*Task instructions*
Look in the data below for the line that contains "[Linkedin] (722, 17)". Copy that line and the remaining lines exactly.

◆ ◆ ◆

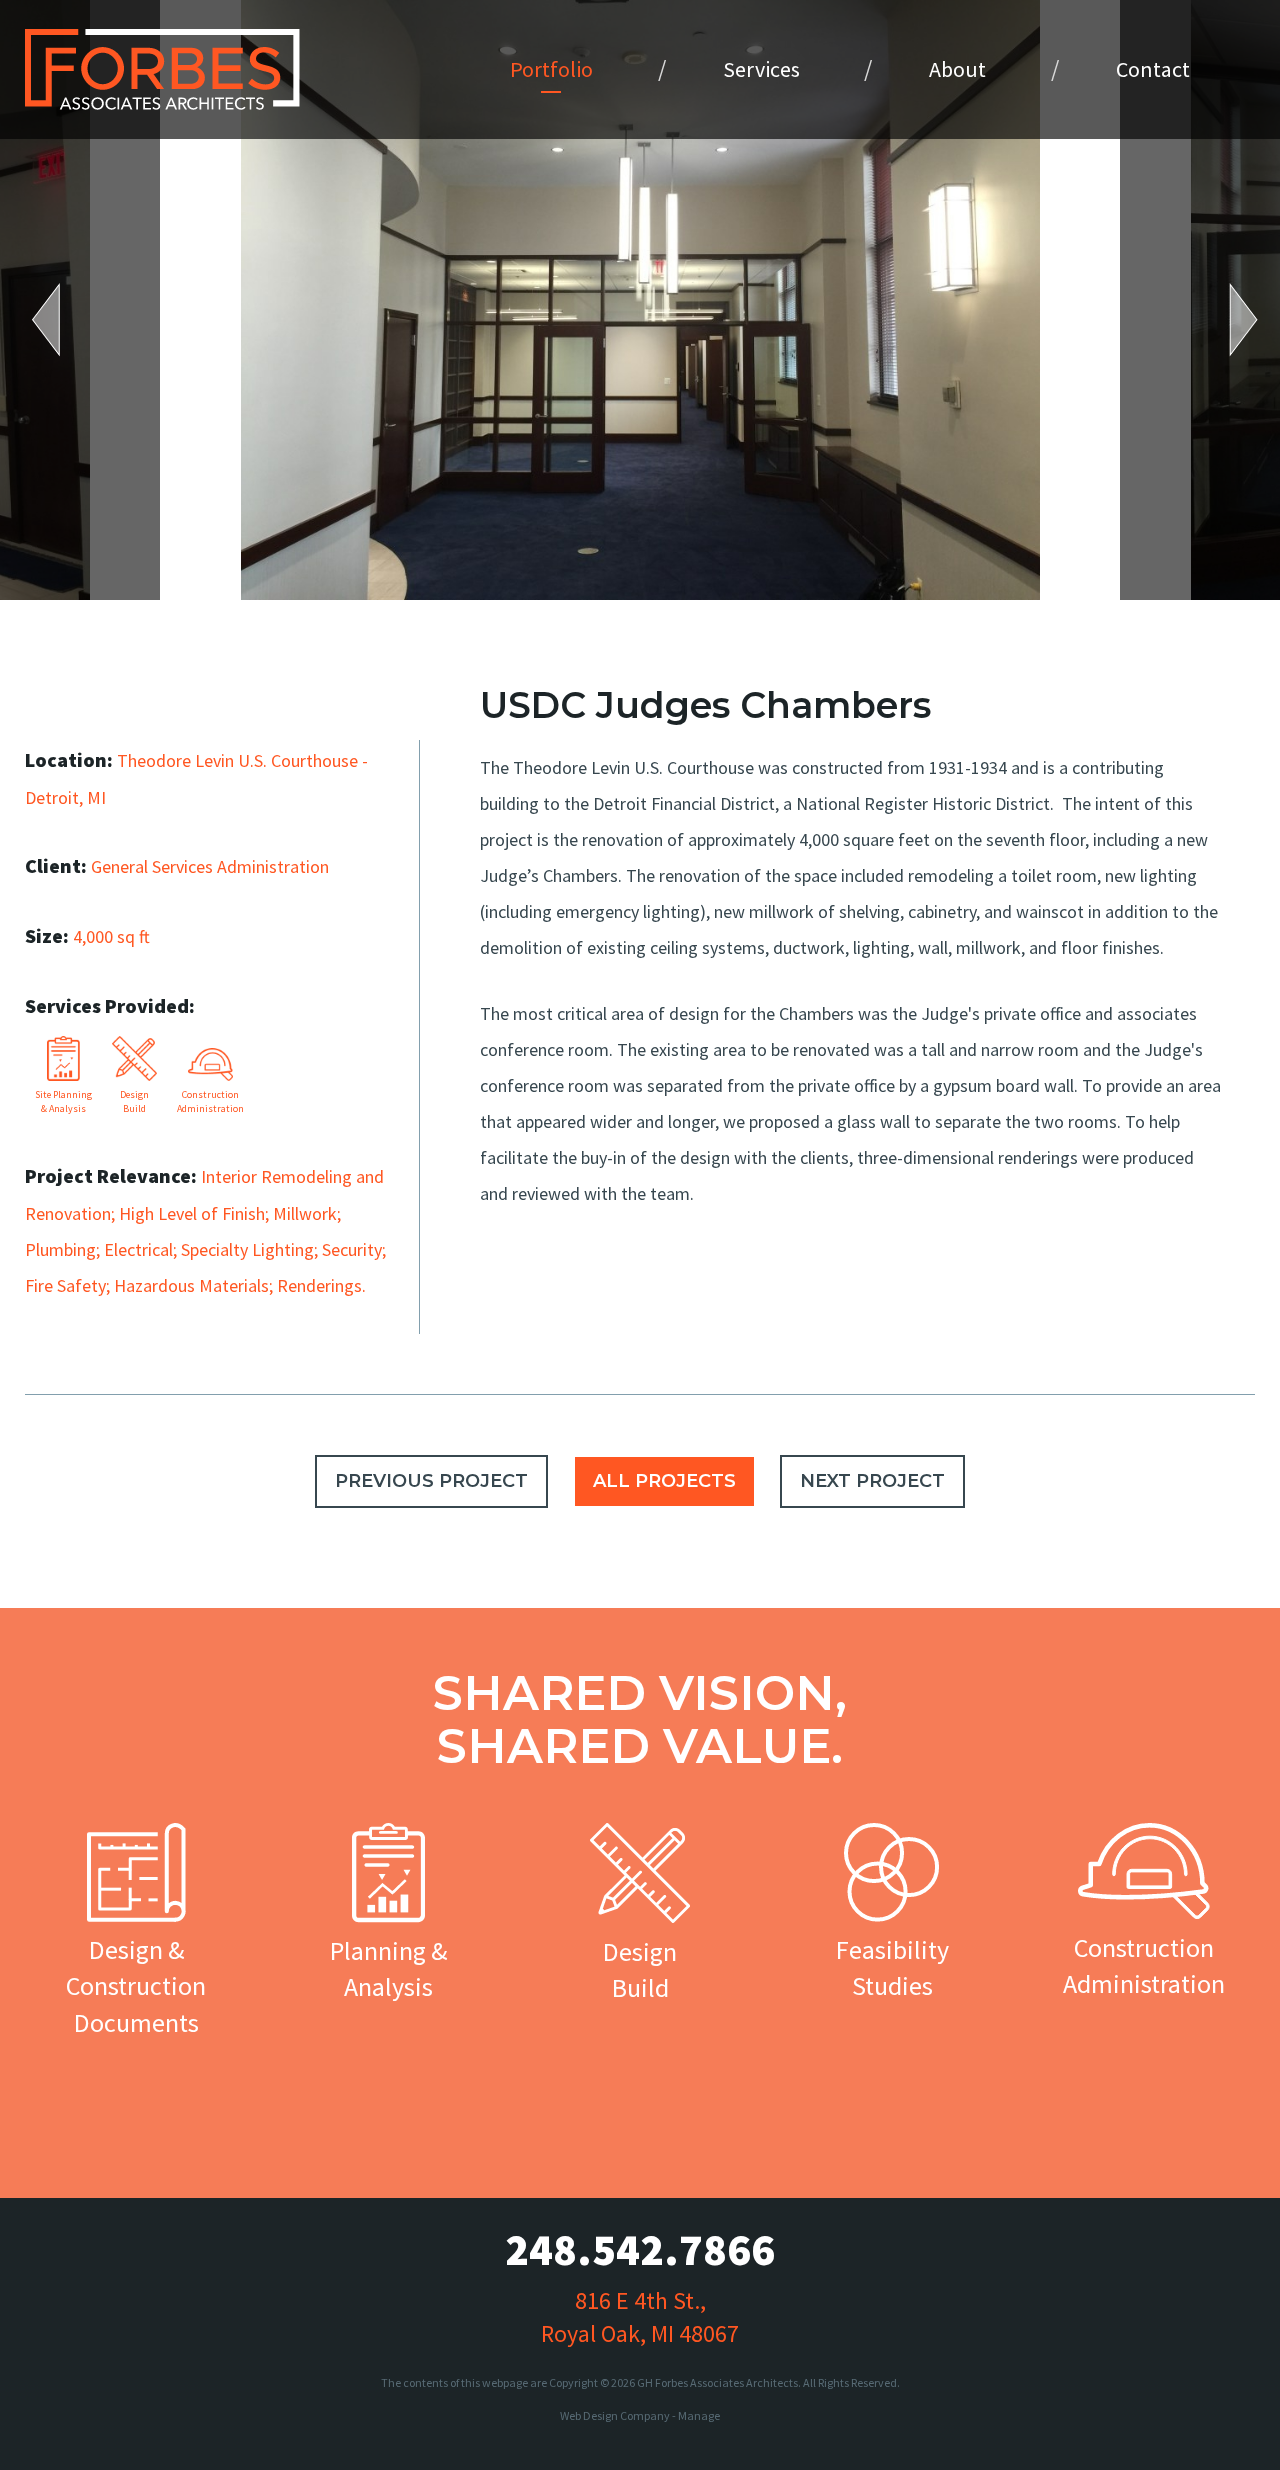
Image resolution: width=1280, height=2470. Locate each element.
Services (761, 69)
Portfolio (551, 69)
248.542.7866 (640, 2249)
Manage (699, 2415)
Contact (1153, 69)
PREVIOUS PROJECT (431, 1481)
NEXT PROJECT (872, 1481)
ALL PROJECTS (664, 1481)
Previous (60, 320)
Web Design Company (615, 2415)
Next (1230, 320)
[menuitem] (551, 69)
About (957, 69)
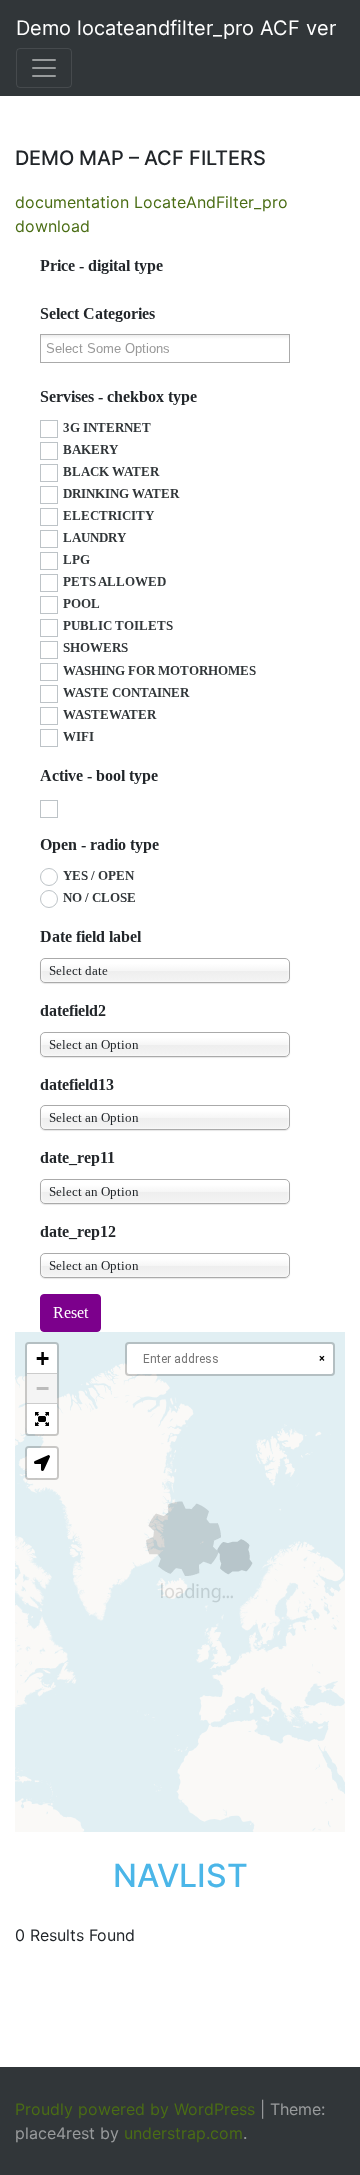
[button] (42, 1359)
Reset (70, 1312)
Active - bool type (99, 775)
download (52, 226)
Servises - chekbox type (118, 396)
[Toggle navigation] (44, 68)
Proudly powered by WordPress (135, 2109)
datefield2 (73, 1010)
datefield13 (77, 1084)
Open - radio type (99, 844)
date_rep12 (78, 1231)
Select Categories (97, 313)
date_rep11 (77, 1157)
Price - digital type (101, 265)
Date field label (90, 936)
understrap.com (183, 2133)
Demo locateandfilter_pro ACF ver (176, 28)
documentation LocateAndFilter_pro (151, 202)
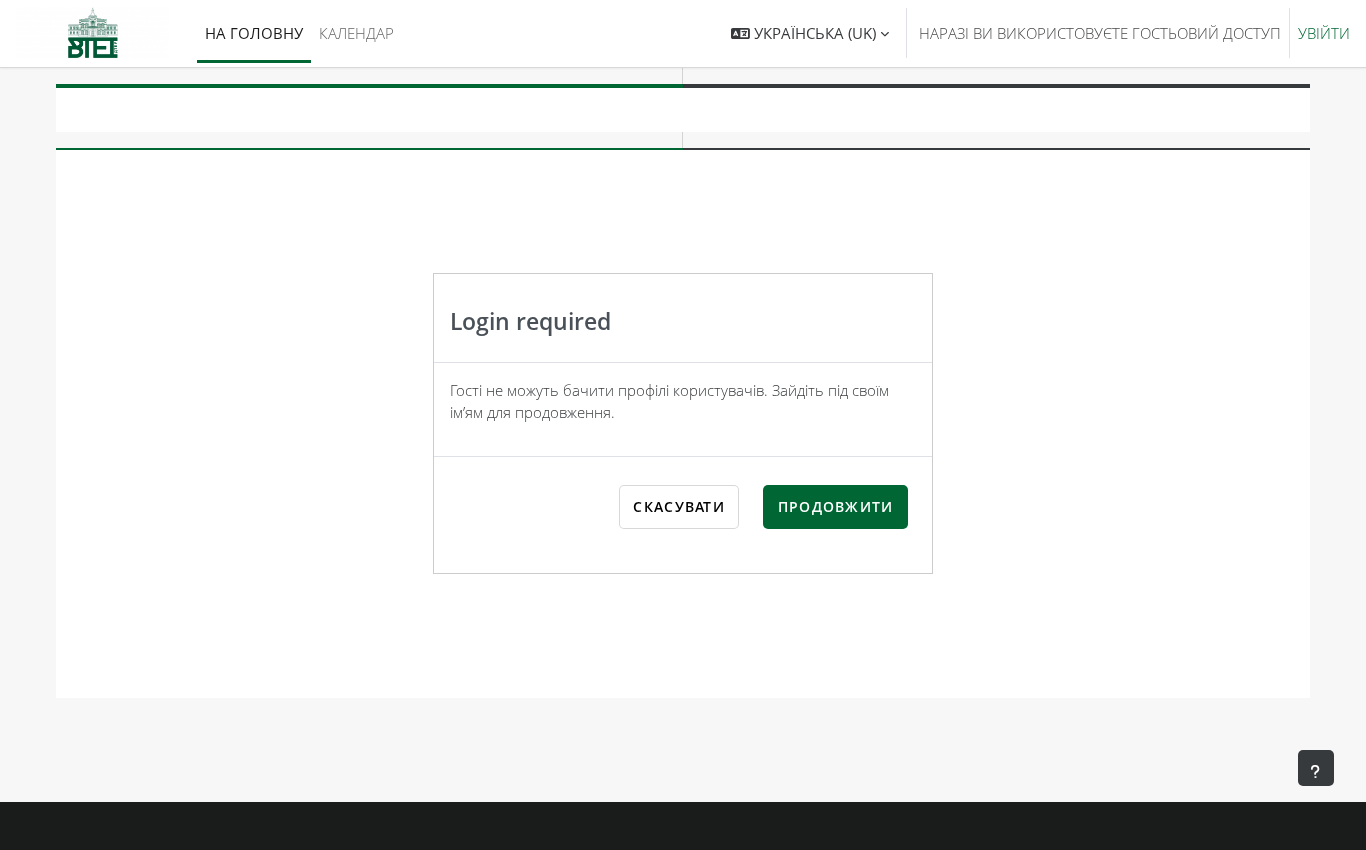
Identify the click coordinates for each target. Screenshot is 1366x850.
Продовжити (836, 506)
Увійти (1324, 33)
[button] (810, 33)
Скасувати (679, 506)
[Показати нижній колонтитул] (1316, 768)
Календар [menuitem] (356, 33)
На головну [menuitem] (254, 33)
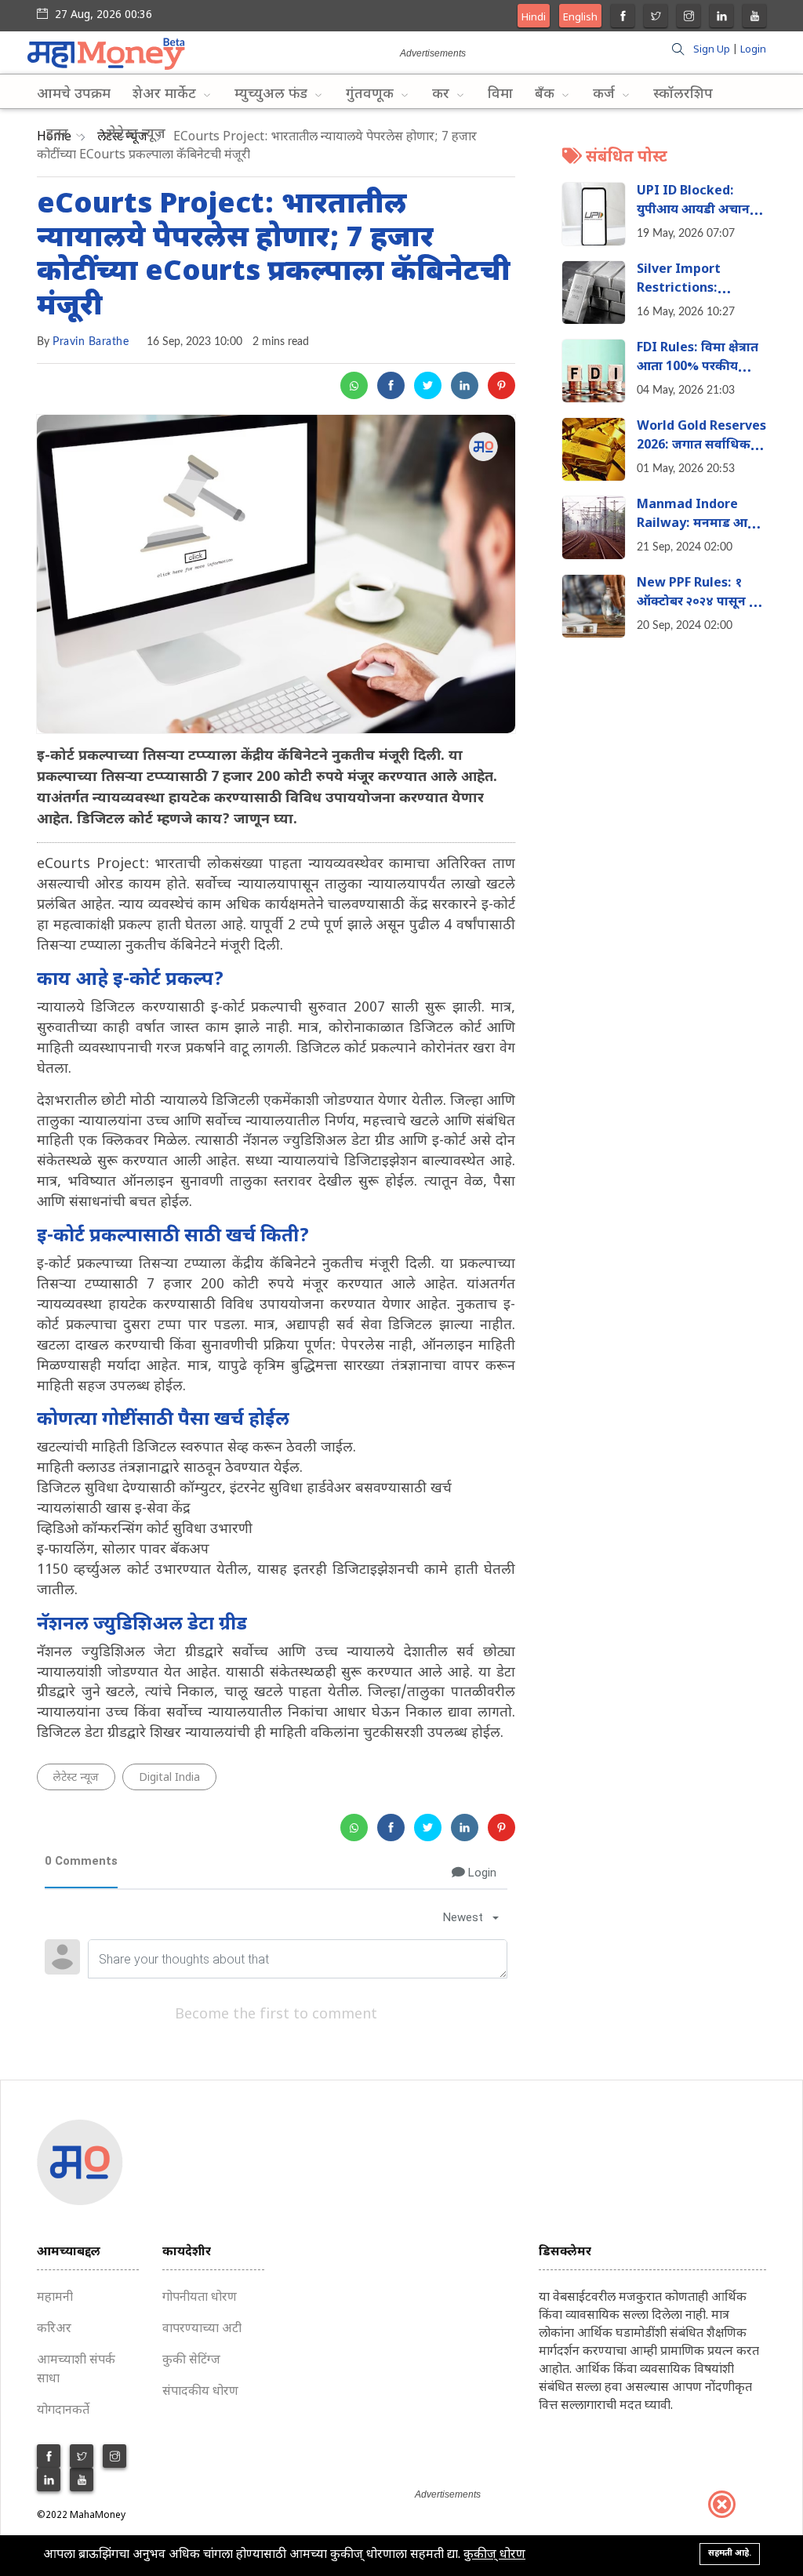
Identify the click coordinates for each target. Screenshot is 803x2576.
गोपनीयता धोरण (199, 2298)
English (580, 17)
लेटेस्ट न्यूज (136, 134)
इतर (59, 134)
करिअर (54, 2329)
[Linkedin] (722, 17)
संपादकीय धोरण (200, 2392)
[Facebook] (623, 17)
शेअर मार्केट (166, 94)
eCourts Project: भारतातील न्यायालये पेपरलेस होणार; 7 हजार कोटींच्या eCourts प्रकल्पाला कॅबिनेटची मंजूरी (274, 256)
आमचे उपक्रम (74, 94)
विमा (500, 94)
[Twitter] (656, 17)
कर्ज (606, 94)
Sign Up (711, 50)
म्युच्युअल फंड (272, 94)
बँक (546, 94)
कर (442, 94)
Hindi (533, 17)
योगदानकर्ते (63, 2411)
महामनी (55, 2298)
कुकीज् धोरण (494, 2555)
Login (753, 50)
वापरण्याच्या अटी (202, 2329)
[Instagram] (689, 17)
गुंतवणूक (372, 94)
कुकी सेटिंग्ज (191, 2361)
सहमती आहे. (729, 2553)
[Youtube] (755, 17)
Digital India (169, 1778)
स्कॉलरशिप (683, 94)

◆ ◆ ◆

*Solved exercise*
[Linkedin] (722, 17)
संपादकीय धोरण (200, 2392)
[Facebook] (623, 17)
शेअर मार्केट (166, 94)
eCourts Project: भारतातील न्यायालये पेपरलेस होणार; 7 हजार कोटींच्या eCourts प्रकल्पाला कॅबिनेटची मंजूरी (274, 256)
आमचे उपक्रम (74, 94)
विमा (500, 94)
[Twitter] (656, 17)
कर्ज (606, 94)
Sign Up (711, 50)
म्युच्युअल फंड (272, 94)
बँक (546, 94)
कर (442, 94)
Hindi (533, 17)
योगदानकर्ते (63, 2411)
महामनी (55, 2298)
कुकीज् धोरण (494, 2555)
Login (753, 50)
वापरण्याच्या अटी (202, 2329)
[Instagram] (689, 17)
गुंतवणूक (372, 94)
कुकी सेटिंग्ज (191, 2361)
सहमती आहे. (729, 2553)
[Youtube] (755, 17)
Digital India (169, 1778)
स्कॉलरशिप (683, 94)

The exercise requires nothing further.